For the records that follow, please set down exactly the lines between the one holding "Click the foreground color swatch" and the one holding "The width and", inclusive, and only those.

(SOURCE INFORMATION begins)

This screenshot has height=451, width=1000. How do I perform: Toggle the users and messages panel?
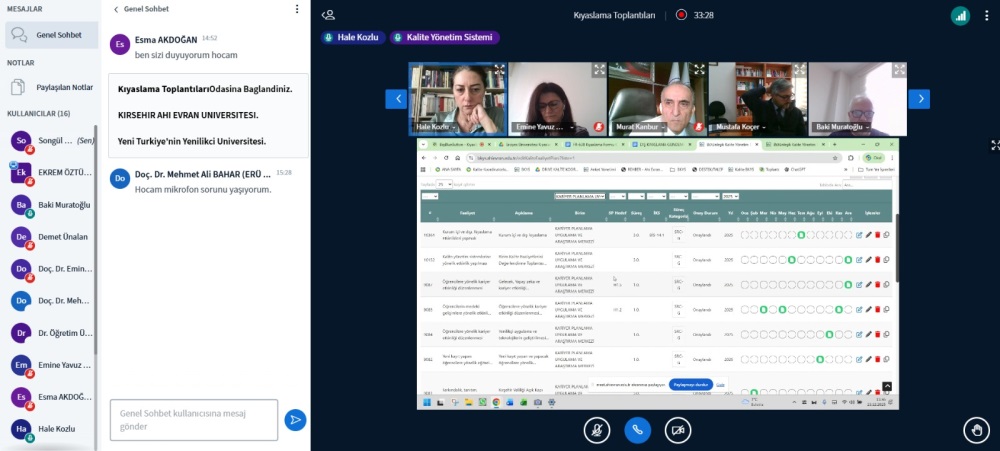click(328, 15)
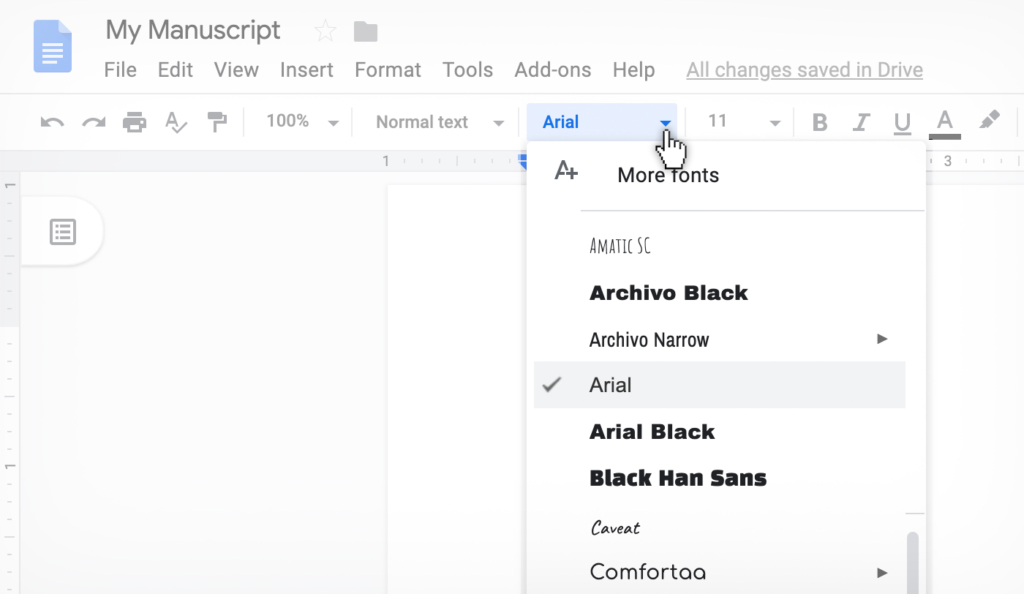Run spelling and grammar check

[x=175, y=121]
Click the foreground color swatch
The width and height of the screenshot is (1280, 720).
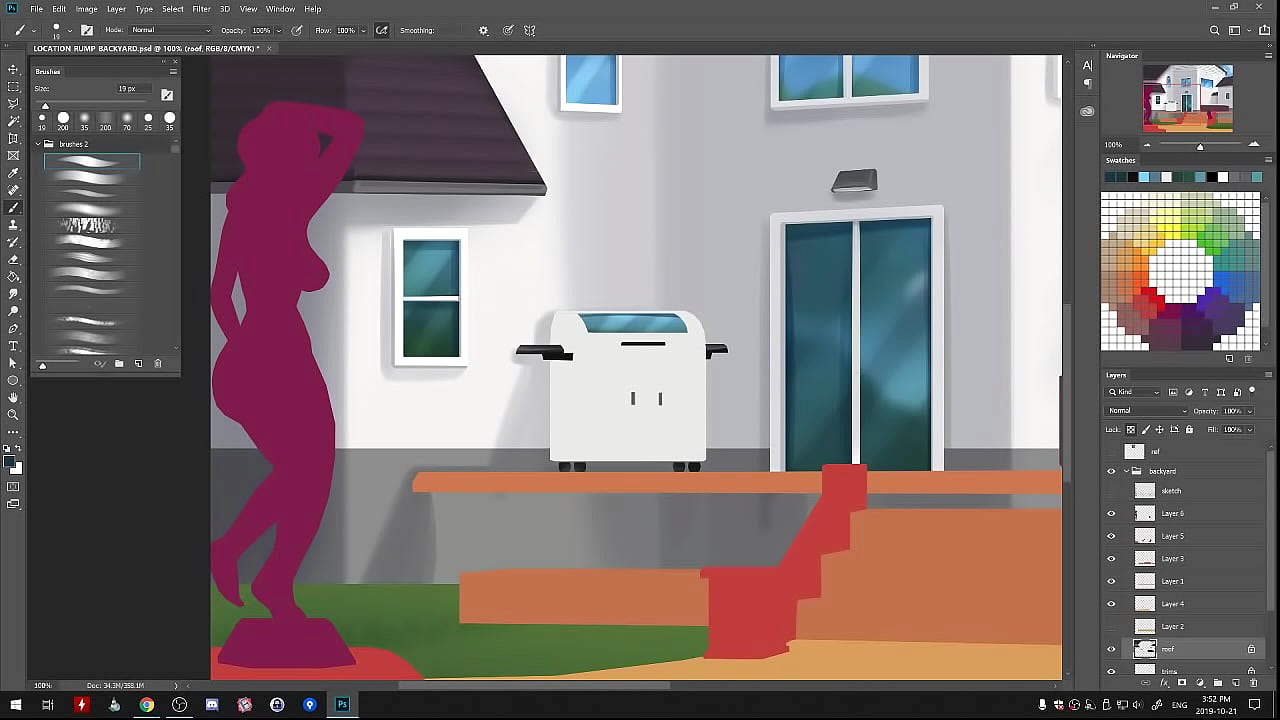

(SOURCE INFORMATION ends)
(SOURCE INFORMATION begins)

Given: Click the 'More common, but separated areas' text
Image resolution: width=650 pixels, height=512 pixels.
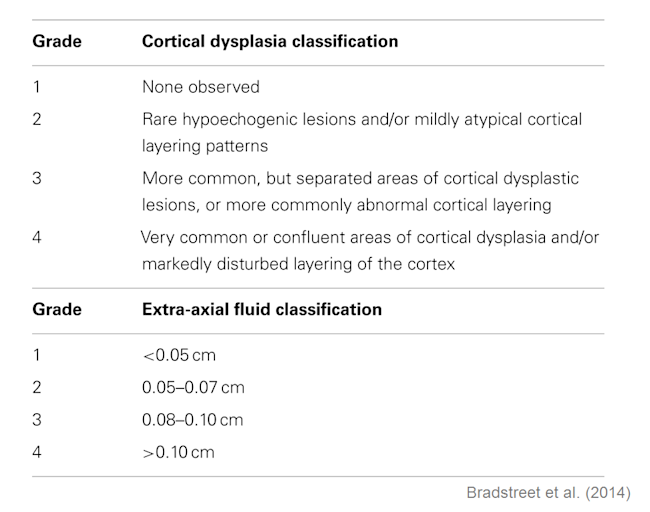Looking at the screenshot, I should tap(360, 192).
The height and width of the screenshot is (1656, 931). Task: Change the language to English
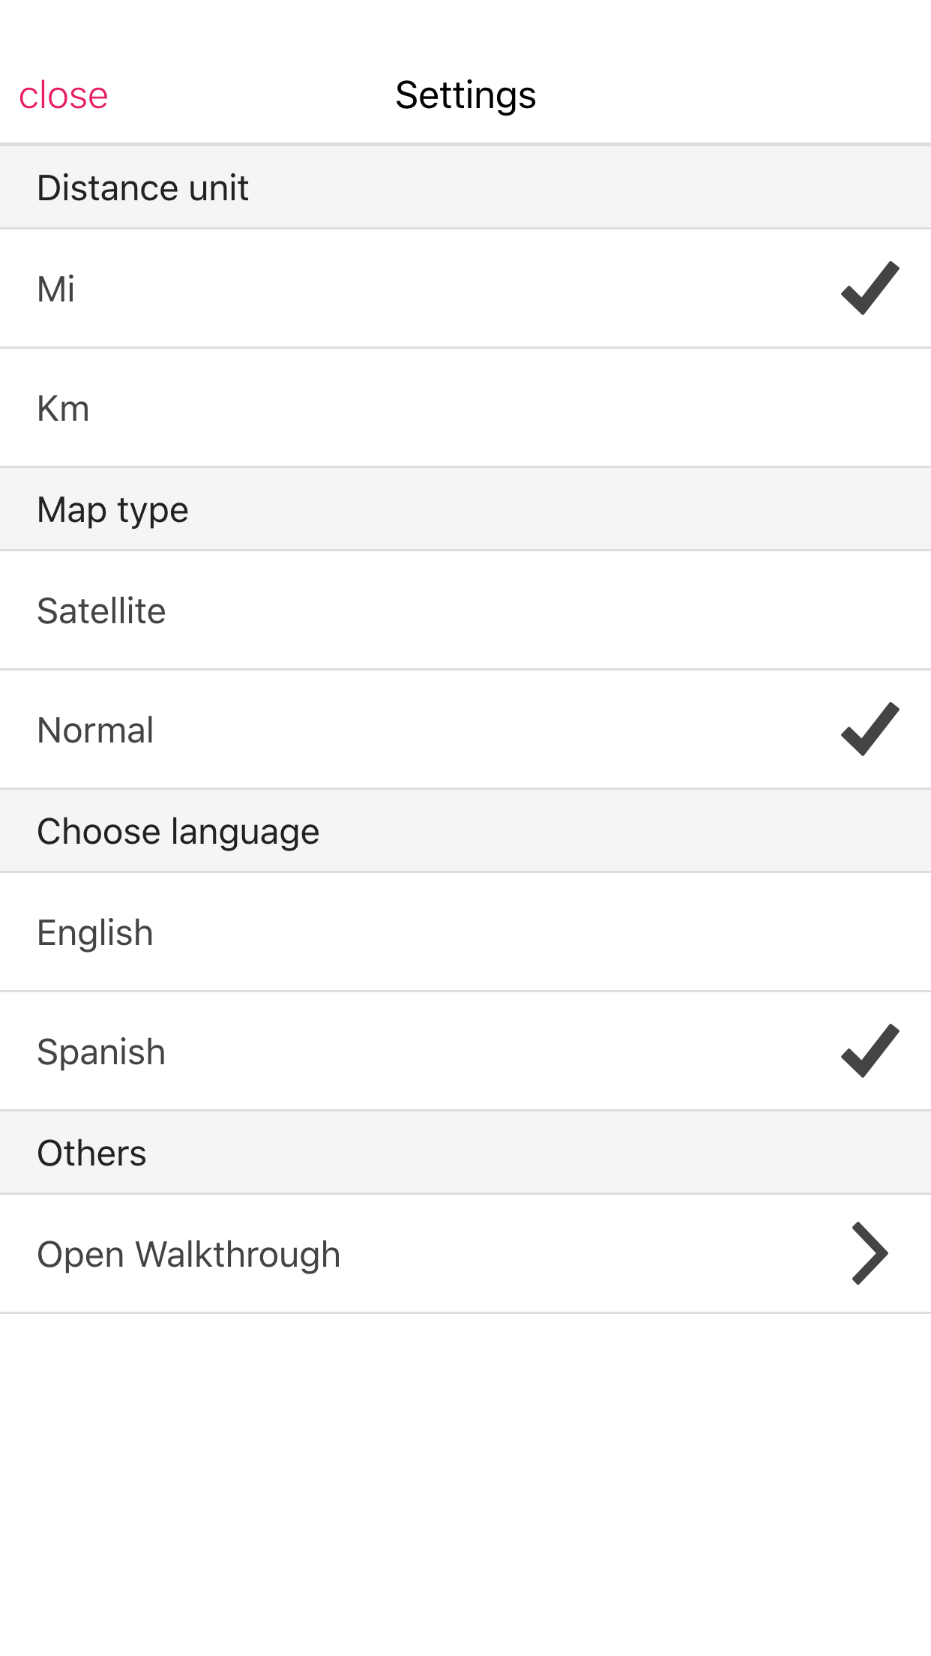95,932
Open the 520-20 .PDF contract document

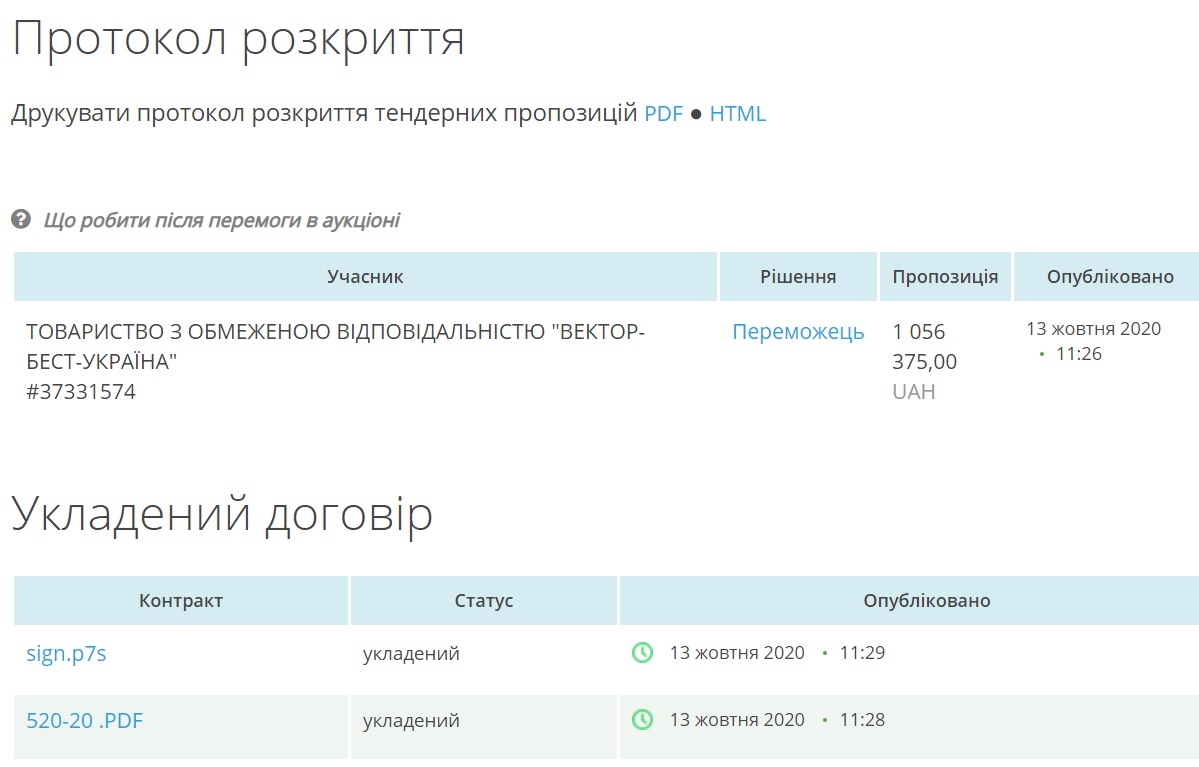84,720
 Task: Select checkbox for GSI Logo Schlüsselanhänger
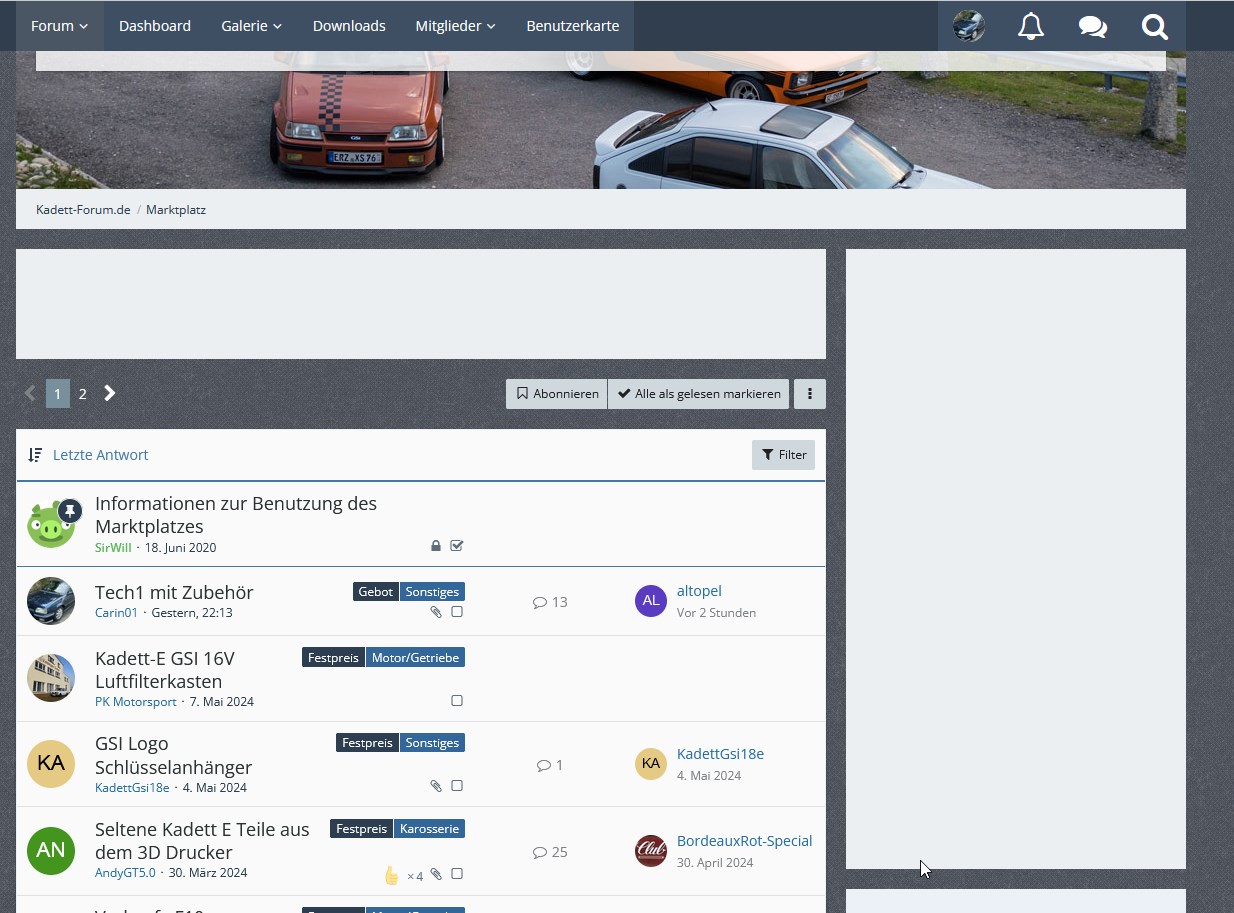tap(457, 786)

(SOURCE INFORMATION ends)

• _REPLY_
Click the foreground color swatch
The width and height of the screenshot is (1280, 720).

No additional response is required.